Walter Q. Gresham (1884)

Upon the death of Secretary of the Treasury Charles J. Folger in September 1884, Walter Q. Gresham (1832 - 1895) accepted President Arthur's stopgap appointment as Secretary. Gresham, previously Arthur's Postmaster General, had been close to Folger and shared his ideas on finance. The overriding question was what to do with the Treasury's surplus, an issue unresolved during Folger's tenure. Gresham agreed with Folger's suggestion that the surplus should be reduced by a cut in Customs duties. He stated that ''public credit has been so firmly established and the public debt so largely reduced that we can now safely reduce taxation within the demands of the law."

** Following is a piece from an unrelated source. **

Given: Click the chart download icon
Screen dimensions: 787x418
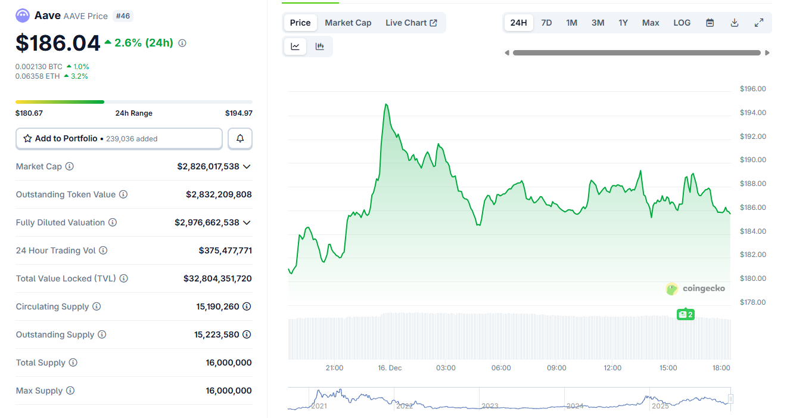Looking at the screenshot, I should 735,22.
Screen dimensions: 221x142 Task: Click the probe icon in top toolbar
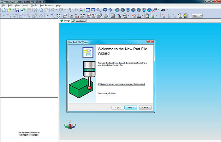(x=70, y=10)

Portrait of Walter Q. Gresham.

Sec. Walter Q. Gresham
Charles Harold L. MacDonald
Oil on canvas
69 1/4 x 56 1/4 x 4 3/4"

A believer in sound money, Gresham told New York businessmen that the only way to keep government currency afloat as legal tender was for the Government to keep enough gold in the Treasury to meet the demand of notes presented. Gresham resigned after two months to become Circuit Judge of the Seventh Judicial District.

About the Artist

Born in Manitowoc, Wisconsin in 1861, Charles Harold L. MacDonald (1861 - 1923) traveled as a young man to Paris to study painting with Gustave Boulanger and Jules Lefebvre. He moved to Washington, D.C. in 1890 and began a portrait business, filling many commissions for the Federal Government. In addition to painting Walter Gresham, MacDonald painted the Treasury Collection portraits of Secretaries Dexter, Windham, Gage, and Cortelyou. His portrait of Gresham, painted in 1893, is thought to be painted from life.